Le lendemain matin, je retournai à Los Angeles pour de bon et, la tête appuyée au hublot, dormis pendant tout le trajet. J’avais passé les trois quarts de ma nuit dans le local maintenant familier du FBI. L’agent spécial Bantam et moi nous étions à nouveau fait face dans la salle d’interrogatoires du mobile-home, où je lui avais raconté et reraconté ce que j’avais fait la veille au soir et comment Courier en était arrivé à trouver la mort en tombant de treize étages. Je lui avais aussi rapporté ce qu’il m’avait dit sur McGinnis et le désert, et ce qu’il prévoyait de faire à Rachel Walling.
Pas un seul instant Bantam ne s’était départi de son masque d’agent fédéral. Pas une fois il ne m’avait remercié d’avoir sauvé la vie à sa collègue. Il s’était contenté de poser ses questions, parfois cinq ou six fois de suite et toujours dans des formulations différentes. Et quand enfin ça s’était terminé, il m’avait informé que les détails de la mort de Marc Courier seraient soumis à un grand jury d’accusation de l’État pour déterminer si un crime avait été commis ou si mes actes relevaient de la légitime défense.

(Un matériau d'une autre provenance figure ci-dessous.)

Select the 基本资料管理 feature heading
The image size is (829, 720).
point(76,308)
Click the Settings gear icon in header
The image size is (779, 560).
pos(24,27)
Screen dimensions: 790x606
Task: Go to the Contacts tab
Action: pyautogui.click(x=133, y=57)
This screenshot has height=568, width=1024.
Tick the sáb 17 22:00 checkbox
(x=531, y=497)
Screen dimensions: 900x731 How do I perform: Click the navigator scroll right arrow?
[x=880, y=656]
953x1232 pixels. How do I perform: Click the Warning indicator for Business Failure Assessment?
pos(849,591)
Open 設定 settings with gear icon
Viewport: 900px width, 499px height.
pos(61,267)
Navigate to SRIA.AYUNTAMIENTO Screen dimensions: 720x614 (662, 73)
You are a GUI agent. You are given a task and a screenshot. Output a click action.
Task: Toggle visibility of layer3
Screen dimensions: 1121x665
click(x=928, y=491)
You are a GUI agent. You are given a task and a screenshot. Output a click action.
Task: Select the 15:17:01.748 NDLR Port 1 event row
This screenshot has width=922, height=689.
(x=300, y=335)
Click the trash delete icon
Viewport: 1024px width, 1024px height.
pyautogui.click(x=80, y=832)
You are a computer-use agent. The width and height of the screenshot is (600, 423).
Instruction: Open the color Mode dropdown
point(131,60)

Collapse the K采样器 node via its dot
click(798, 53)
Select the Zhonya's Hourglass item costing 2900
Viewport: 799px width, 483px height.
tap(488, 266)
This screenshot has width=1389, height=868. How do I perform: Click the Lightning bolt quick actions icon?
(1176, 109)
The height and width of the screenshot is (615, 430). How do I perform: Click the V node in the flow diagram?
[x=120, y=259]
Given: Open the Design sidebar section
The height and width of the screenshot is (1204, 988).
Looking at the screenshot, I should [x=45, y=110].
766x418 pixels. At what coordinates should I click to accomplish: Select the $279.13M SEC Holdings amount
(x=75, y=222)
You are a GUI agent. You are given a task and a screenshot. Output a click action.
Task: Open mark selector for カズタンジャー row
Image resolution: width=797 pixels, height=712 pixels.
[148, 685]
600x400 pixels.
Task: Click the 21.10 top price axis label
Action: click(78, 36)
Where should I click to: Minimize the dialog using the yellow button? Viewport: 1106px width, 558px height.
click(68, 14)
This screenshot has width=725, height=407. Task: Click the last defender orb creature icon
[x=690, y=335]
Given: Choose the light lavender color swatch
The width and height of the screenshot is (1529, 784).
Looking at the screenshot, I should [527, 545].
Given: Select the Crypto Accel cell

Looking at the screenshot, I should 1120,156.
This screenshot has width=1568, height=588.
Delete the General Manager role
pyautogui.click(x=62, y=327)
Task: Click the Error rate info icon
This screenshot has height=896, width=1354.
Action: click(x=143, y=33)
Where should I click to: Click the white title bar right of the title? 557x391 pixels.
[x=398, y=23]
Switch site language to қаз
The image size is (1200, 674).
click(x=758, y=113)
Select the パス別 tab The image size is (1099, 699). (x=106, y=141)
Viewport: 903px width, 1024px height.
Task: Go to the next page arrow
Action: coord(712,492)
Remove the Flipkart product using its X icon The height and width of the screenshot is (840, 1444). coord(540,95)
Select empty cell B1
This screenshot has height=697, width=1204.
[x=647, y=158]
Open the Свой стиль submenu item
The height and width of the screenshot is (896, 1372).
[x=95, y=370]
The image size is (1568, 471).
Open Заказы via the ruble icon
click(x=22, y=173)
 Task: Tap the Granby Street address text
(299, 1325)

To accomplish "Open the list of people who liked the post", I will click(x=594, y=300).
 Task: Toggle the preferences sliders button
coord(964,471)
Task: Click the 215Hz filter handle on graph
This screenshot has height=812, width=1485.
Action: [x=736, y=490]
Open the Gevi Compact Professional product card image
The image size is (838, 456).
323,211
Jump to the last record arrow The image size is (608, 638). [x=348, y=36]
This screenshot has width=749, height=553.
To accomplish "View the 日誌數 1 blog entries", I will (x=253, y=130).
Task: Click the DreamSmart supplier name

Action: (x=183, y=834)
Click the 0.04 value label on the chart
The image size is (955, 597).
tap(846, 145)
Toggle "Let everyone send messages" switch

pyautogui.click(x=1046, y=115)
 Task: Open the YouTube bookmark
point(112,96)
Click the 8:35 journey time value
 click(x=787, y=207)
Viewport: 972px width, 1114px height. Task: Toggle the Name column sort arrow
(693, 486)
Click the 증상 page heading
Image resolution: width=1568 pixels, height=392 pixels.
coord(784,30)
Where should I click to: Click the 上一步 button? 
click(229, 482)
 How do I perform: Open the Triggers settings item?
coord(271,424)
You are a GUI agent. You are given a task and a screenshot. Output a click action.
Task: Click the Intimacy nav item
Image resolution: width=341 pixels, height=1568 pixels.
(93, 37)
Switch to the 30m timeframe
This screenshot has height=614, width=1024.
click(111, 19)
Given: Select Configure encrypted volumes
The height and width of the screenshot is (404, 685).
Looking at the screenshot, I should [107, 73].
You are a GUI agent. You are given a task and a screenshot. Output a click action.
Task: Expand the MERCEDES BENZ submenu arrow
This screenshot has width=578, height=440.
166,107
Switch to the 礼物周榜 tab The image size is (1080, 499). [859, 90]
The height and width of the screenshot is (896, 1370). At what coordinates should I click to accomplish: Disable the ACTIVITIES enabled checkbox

Ce n’était qu’à ce moment-là qu’il avait enfin brisé le moule et m’avait parlé comme un être humain.
– J’ai des sentiments très ambivalents à votre endroit, McEvoy, m’avait-il dit. Il ne fait aucun doute que vous avez sauvé la vie de l’agent Walling, mais monter vous en prendre à Courier n’était pas ce qu’il fallait faire. Vous auriez dû attendre. Si vous l’aviez fait, il pourrait être encore en vie à l’heure qu’il est et nous pourrions, nous, avoir des réponses à certaines de nos questions. En l’état, si McGinnis est effectivement mort, les trois quarts de ces secrets se sont écrasés au fond de cette cage d’escalier avec Courier. Le désert est grand, si vous voyez ce que je veux dire.
– Oui, bon, je suis vraiment désolé, agent Bantam, lui avais-je renvoyé. Pour moi, si je ne l’avais pas poursuivi, il aurait pu se sauver. Et si c’était arrivé, il y a toutes les chances pour que vos réponses, vous ne les ayez jamais eues non plus. Et que vous ayez encore plus de cadavres sur les bras.
– C’est possible, mais ça, nous ne le saurons jamais.
– Bon et maintenant ?
– Comme je vous l’ai dit, nous allons présenter les faits à un jury d’accusation. Je doute que cela vous vaille des ennuis. Ce n’est pas comme si on allait éprouver beaucoup de pitié pour Marc Courier.
– Je ne parlais pas de moi. Ça ne m’inquiète pas. C’est quoi la suite pour l’enquête ?
Il avait marqué une pause comme s’il ne savait pas trop s’il devait me dire quoi que ce soit.
– Nous allons essayer de reconstituer la suite des événements, m’avait-il enfin répondu. C’est tout ce que nous pouvons faire. Nous n’avons pas fini le travail à la Western Data. Nous allons continuer et tenter de dresser le tableau de ce qu’ont fait ces types. Et nous allons continuer de chercher McGinnis. Qu’il soit vivant ou mort. Pour l’instant nous n’avons que la parole de Courier pour affirmer qu’il est mort. Personnellement, je ne suis pas très sûr de le croire.
J’avais haussé les épaules. Je lui avais rapporté fidèlement ce que Courier m’avait dit. Aux experts de décider si c’était la vérité. S’ils voulaient afficher une photo de McGinnis dans tous les bureaux de poste du pays, moi, ça ne me gênait pas.
– Je peux rentrer à Los Angeles ? lui avais-je demandé.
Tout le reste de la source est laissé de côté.